→ What you are asked to do
Only lines that contain the word "options" belong in the answer; copy them from the records below.

→ Dataset entries

|---|

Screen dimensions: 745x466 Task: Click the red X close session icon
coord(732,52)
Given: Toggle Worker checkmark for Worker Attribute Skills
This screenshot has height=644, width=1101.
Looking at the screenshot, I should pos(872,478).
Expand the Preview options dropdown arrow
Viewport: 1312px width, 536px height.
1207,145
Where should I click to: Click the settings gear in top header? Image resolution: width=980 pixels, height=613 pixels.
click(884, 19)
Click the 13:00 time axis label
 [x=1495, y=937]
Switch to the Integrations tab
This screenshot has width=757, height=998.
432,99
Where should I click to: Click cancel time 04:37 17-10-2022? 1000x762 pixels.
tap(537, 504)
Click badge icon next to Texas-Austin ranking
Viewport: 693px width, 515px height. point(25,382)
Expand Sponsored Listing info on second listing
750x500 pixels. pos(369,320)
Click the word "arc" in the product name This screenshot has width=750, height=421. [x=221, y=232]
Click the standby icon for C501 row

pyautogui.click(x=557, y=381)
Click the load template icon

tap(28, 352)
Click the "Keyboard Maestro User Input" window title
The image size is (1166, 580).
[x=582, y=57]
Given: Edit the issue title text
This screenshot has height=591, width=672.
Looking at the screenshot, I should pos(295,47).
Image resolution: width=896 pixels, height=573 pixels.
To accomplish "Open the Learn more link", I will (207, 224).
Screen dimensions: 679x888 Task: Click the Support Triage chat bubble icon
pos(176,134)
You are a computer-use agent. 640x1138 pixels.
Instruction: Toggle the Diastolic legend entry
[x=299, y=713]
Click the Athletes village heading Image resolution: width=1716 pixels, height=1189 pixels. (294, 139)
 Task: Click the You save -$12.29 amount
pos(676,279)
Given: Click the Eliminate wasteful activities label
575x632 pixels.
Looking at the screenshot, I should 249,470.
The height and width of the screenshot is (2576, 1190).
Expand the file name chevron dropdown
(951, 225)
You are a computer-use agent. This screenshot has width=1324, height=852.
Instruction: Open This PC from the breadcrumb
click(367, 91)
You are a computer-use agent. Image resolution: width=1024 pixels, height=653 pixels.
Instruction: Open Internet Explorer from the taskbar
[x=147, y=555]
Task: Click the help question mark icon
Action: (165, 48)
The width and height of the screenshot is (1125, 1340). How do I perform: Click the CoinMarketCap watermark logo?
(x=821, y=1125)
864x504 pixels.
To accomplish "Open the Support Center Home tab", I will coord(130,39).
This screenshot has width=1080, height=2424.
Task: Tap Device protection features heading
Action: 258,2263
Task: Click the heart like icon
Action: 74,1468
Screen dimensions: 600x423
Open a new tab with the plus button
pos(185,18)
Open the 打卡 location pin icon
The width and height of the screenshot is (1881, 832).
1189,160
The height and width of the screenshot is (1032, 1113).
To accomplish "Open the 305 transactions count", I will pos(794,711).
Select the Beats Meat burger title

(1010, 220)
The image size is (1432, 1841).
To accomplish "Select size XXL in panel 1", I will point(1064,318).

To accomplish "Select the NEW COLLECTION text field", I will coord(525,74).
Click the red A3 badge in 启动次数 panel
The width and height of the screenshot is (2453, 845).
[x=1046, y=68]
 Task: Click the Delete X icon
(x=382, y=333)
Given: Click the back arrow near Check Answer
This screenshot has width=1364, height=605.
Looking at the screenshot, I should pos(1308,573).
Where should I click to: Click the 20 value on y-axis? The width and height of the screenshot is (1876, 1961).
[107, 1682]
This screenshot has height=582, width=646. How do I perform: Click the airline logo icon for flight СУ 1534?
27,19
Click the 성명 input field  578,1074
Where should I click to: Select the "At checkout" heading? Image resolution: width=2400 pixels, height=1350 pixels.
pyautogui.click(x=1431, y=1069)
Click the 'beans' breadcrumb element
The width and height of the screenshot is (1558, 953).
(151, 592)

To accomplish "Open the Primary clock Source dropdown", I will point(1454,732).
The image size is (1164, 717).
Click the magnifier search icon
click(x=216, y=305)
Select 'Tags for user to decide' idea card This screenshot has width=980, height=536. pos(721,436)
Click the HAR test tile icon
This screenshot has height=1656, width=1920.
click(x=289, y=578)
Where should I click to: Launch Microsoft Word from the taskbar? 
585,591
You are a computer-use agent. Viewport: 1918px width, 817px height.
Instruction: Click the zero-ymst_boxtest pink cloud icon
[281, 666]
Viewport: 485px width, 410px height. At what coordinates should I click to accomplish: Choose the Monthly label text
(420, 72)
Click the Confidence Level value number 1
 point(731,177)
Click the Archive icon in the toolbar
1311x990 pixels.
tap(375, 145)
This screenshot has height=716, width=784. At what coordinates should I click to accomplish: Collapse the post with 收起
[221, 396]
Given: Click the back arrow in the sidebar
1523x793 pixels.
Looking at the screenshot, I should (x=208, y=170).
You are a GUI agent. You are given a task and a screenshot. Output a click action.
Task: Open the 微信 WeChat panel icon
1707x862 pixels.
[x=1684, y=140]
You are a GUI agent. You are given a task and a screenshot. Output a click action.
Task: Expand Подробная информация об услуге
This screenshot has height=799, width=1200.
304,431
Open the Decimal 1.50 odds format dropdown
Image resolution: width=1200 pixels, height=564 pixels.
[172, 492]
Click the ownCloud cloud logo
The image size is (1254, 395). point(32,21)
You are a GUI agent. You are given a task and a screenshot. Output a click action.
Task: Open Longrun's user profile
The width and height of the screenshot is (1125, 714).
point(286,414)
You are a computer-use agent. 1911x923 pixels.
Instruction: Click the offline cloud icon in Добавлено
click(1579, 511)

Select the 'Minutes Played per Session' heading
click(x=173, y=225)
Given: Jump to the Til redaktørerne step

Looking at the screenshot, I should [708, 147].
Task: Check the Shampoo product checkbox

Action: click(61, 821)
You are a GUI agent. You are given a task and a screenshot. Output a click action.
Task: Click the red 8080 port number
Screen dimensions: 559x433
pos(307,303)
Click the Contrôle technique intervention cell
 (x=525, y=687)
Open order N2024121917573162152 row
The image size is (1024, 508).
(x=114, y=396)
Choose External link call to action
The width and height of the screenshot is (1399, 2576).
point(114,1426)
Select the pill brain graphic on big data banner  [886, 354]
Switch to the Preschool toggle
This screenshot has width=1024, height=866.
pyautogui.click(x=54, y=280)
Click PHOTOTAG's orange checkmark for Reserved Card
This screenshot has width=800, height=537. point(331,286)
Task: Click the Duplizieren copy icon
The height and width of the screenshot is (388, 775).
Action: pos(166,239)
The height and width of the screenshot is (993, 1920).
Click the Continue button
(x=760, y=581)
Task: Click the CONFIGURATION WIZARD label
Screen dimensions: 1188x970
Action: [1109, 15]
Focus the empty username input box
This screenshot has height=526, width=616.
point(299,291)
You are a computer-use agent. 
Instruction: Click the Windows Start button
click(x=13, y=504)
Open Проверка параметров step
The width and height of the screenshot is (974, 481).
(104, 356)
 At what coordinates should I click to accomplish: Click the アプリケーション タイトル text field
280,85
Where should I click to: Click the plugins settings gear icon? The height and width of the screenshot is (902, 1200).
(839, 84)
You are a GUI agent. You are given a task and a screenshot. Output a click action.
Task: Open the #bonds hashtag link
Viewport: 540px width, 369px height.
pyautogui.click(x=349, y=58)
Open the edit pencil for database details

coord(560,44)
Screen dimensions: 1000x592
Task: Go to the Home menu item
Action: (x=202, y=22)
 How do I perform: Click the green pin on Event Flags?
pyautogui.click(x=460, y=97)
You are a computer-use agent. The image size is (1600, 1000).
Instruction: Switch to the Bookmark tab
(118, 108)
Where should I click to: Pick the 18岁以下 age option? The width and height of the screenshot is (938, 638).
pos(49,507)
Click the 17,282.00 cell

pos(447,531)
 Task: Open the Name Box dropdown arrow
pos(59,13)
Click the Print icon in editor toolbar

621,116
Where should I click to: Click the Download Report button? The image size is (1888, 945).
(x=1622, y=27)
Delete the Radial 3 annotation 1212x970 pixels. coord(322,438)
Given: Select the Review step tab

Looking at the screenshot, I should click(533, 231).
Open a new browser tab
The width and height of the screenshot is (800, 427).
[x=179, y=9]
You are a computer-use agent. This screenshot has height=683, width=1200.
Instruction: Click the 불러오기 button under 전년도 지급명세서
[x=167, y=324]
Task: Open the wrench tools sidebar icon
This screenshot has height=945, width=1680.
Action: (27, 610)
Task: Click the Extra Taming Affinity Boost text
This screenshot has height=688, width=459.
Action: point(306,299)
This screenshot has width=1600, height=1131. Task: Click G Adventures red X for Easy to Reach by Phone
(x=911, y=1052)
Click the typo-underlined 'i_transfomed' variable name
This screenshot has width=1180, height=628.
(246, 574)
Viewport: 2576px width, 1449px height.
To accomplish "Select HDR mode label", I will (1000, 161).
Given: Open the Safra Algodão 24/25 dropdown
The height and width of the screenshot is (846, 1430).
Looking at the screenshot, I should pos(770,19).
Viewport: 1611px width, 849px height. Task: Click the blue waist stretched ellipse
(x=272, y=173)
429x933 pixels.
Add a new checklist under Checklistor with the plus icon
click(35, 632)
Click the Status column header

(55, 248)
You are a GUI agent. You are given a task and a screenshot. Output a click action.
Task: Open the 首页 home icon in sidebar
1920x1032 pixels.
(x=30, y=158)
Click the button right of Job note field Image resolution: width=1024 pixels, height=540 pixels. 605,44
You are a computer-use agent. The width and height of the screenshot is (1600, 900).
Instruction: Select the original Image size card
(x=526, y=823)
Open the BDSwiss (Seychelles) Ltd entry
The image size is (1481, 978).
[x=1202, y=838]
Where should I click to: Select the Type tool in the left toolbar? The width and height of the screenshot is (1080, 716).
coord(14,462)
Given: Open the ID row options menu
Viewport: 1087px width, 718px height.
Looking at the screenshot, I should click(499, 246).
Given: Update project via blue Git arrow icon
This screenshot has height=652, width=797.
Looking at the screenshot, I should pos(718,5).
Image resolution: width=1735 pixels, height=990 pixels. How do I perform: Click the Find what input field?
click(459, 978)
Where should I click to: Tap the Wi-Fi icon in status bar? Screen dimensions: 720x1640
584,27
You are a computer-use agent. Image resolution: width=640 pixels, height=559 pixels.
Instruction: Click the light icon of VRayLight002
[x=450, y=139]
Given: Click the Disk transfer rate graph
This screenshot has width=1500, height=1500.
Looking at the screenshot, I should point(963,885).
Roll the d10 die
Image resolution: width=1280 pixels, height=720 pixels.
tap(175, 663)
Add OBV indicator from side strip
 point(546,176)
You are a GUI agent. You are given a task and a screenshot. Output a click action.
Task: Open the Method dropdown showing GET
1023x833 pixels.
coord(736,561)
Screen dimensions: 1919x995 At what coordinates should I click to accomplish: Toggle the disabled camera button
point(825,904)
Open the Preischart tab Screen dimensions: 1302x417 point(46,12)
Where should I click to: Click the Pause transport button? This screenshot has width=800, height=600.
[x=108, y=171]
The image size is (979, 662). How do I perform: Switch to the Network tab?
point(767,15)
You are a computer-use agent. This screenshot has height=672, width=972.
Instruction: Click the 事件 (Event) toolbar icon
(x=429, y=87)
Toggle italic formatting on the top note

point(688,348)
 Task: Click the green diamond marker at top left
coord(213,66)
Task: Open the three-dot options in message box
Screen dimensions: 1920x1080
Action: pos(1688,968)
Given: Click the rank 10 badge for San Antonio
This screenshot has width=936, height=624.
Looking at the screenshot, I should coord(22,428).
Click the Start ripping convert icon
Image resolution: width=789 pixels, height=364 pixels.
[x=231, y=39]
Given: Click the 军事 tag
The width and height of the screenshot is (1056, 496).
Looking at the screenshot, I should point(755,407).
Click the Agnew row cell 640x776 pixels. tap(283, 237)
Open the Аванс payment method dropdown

|---|

→ Solution
Expand the Preview options dropdown arrow
Given: Open the ID row options menu
Task: Open the three-dot options in message box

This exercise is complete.